Exercise requirements —
1. Answer these questions from the excerpt on the Supreme Court and race:
(a) What did Taney say had to be understood?
(b) What does the lump remind the writer of when it rises?
(c) What did the writer do after hearing the Supreme Court's decisions that day?
2. Write what comes next in the excerpt on the Supreme Court and race, picking up right after its last sentence.

[[ Excerpt to read, beginning ]]

Given all of that, Taney said, it had to be understood that “there were no rights of a Black man that a white man was bound to respect.”
What? I was stunned and can still remember being in shock as I heard those words. How could someone who was supposed to be about justice say such a thing? I later wept as I read the words for myself and realized in a new way that not even the courts do not protect us and could be counted on to bring justice to Black people, including the highest court in the land.
From the day that the lump formed it has risen from time to time, reminding me of the pain I carry about this nation having so little honor when it comes to race. That lump jostled me again today as I heard the decisions the U.S. Supreme Court made that clearly indicate that the justices are not interested in treating Black people as full American citizens with all the rights citizenship includes. The highest court in this land has yet again sanctioned ways to keep Black people disenfranchised. (https://www.cnn.com/2021/07/01/politics/voting-rights-act-supreme-court-ruling/index.html) (https://www.npr.org/2021/07/01/1004062322/the-supreme-court-guts-a-state-law-requiring-nonprofits-to-name-their-rich-donor.
And again, I wept.

[[ Excerpt to read, end ]]
[[ Record extracts, beginning ]]

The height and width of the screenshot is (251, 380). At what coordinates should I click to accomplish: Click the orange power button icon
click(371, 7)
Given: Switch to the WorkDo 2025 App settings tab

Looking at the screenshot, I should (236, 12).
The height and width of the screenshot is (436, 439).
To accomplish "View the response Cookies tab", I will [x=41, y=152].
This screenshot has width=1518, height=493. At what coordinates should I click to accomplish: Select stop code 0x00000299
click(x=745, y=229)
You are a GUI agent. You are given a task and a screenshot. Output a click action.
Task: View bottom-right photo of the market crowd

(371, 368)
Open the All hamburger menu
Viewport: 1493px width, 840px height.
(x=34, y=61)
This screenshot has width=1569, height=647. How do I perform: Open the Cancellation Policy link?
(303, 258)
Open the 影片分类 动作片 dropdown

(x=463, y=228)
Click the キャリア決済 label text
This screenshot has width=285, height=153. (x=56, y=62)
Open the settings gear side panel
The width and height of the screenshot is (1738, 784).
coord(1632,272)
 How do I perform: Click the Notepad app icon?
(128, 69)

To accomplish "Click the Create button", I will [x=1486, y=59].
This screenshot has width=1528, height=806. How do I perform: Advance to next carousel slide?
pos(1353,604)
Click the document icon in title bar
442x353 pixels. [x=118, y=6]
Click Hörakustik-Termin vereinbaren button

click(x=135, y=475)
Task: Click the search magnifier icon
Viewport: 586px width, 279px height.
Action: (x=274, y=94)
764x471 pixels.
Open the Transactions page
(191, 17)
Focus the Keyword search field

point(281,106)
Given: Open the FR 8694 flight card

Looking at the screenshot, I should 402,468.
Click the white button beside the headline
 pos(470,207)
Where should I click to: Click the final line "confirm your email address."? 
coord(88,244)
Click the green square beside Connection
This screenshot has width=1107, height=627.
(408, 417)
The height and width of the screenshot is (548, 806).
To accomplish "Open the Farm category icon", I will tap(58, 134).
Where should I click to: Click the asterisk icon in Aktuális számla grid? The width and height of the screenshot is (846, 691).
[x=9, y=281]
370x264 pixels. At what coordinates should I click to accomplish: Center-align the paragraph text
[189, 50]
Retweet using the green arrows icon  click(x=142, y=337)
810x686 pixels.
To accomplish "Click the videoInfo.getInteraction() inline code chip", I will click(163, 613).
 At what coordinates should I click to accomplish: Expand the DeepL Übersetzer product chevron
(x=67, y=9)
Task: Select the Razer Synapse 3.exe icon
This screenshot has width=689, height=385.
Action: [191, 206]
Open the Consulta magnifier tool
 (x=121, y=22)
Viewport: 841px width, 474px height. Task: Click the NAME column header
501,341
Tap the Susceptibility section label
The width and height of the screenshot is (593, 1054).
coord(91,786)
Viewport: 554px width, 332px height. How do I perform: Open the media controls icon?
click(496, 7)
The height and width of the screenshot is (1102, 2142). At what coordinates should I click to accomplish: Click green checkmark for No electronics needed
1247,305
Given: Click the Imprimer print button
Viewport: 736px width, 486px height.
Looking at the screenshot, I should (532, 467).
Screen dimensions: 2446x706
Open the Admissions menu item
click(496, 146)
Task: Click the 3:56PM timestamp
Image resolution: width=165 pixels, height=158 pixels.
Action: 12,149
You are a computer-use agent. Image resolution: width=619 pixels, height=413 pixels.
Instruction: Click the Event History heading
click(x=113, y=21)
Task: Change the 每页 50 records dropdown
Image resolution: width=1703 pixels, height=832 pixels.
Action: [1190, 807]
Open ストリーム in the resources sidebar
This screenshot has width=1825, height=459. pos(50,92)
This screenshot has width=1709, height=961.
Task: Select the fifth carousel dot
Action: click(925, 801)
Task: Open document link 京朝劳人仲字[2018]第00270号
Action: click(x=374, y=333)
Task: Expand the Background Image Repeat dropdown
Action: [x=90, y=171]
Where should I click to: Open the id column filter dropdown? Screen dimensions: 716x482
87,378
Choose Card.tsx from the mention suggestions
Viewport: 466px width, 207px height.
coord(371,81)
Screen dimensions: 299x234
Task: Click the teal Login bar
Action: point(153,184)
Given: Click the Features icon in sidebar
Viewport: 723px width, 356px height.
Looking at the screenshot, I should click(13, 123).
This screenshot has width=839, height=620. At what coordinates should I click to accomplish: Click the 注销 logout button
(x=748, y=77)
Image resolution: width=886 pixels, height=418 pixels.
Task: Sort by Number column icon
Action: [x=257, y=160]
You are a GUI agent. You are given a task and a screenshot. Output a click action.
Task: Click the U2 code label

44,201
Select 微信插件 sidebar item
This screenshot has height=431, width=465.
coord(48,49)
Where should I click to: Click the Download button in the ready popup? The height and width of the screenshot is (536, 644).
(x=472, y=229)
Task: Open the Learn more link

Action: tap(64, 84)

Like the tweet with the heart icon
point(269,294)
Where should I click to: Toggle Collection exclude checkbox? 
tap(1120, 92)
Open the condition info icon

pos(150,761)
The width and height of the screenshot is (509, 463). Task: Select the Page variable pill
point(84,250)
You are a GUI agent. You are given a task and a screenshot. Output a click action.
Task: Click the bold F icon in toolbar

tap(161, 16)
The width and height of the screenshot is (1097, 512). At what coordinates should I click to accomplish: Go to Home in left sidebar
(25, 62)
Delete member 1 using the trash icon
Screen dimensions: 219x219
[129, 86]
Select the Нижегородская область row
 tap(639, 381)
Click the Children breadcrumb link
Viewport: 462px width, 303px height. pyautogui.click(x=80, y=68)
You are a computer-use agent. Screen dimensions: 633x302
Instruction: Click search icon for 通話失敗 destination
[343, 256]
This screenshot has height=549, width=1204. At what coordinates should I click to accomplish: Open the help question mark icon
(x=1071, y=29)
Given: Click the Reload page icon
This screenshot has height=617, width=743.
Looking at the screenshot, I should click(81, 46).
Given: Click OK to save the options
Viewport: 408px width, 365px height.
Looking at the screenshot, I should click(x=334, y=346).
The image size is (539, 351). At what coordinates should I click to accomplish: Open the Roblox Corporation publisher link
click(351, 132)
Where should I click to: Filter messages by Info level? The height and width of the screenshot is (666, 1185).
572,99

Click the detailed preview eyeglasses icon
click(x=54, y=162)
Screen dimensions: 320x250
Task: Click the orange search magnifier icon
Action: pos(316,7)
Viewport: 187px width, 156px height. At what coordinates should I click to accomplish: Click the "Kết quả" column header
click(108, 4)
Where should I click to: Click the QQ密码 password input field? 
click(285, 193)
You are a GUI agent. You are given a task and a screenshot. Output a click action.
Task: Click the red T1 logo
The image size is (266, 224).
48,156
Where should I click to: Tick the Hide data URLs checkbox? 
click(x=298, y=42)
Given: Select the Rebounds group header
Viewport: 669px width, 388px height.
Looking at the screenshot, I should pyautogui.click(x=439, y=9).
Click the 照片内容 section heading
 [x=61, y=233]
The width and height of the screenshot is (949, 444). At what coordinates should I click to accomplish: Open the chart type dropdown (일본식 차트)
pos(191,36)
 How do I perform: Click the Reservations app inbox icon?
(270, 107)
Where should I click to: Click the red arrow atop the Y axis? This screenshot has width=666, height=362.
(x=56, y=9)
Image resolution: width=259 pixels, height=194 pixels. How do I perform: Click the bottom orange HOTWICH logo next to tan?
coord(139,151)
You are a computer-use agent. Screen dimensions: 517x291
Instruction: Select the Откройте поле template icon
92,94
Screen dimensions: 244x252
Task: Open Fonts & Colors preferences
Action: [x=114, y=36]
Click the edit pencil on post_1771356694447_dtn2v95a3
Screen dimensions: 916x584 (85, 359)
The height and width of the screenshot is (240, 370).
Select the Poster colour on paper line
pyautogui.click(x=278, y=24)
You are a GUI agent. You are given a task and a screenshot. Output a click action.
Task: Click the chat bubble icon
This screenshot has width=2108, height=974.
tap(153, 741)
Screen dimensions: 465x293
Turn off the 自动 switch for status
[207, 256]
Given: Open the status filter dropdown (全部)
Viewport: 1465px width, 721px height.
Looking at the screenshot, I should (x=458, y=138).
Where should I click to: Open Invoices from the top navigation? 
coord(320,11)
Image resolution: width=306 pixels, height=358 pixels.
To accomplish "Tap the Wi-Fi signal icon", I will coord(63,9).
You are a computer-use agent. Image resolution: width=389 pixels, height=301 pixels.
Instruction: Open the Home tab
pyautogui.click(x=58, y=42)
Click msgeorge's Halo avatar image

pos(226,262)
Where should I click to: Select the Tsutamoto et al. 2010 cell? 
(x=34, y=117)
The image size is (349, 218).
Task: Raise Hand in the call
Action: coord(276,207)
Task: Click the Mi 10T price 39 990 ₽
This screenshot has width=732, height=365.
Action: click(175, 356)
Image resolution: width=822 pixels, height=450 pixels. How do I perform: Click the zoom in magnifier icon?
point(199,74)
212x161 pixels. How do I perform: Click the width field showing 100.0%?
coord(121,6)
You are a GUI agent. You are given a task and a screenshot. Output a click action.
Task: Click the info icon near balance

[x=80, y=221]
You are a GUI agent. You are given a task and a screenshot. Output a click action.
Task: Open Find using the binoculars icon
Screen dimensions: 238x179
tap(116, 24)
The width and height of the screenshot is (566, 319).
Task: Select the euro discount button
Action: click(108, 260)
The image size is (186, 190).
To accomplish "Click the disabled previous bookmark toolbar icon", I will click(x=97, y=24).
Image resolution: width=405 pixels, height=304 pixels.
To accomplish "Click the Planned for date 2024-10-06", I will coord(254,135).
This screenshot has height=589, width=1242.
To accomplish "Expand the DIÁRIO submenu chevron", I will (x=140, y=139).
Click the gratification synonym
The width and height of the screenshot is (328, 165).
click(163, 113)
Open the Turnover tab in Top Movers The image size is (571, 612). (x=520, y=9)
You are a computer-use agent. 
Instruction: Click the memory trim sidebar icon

[[ Record extracts, end ]]

Per-task answers —
1.
(a) That "there were no rights of a Black man that a white man was bound to respect."
(b) The pain the writer carries about this nation having so little honor when it comes to race.
(c) The writer wept again.

2.
From the courts to law enforcement to the media, this country has made clear how deeply embedded is the spirit of white supremacy. There are those who are bold with their belief in the inferiority of Black people, and others who remain quiet and do little to nothing as they see the system run roughshod over Black lives and yet declare that they are not racist. The latter group makes little to no effort to investigate and see why there is a Black Lives Matter movement. They refuse to open their eyes and see how the systems of this country have blocked African Americans for literally hundreds of years. Both the vocal and non-vocal racists remain steeped in fear, rage, and insecurity; they are afraid of Black people and afraid that if Black people ever got the opportunity to govern, they would do to white people what white people have done to them. They are full of rage because they believe Black people – who they still do not regard as human beings or citizens – have been “given” too much and are unappreciative, even as white people struggle in ways they do not believe they should be, and they are insecure because reports say that white rule will soon no longer be the case in America.
It is a difficult thing to keep on pushing for justice when the hard truth of the lack of honor of white people in power repeatedly hits you in the face. Black people get metaphorically slapped over and over, as arrogant critics tell us to get up and to “shut up and dribble,” as the infamous Laura Ingraham once said when NBA great LeBron James spoke out against police brutality.( https://www.marketwatch.com/story/fox-news-host-laura-ingraham-told-lebron-james-to-shut-up-and-dribble-so-whats-her-take-on-drew-brees-2020-06-04)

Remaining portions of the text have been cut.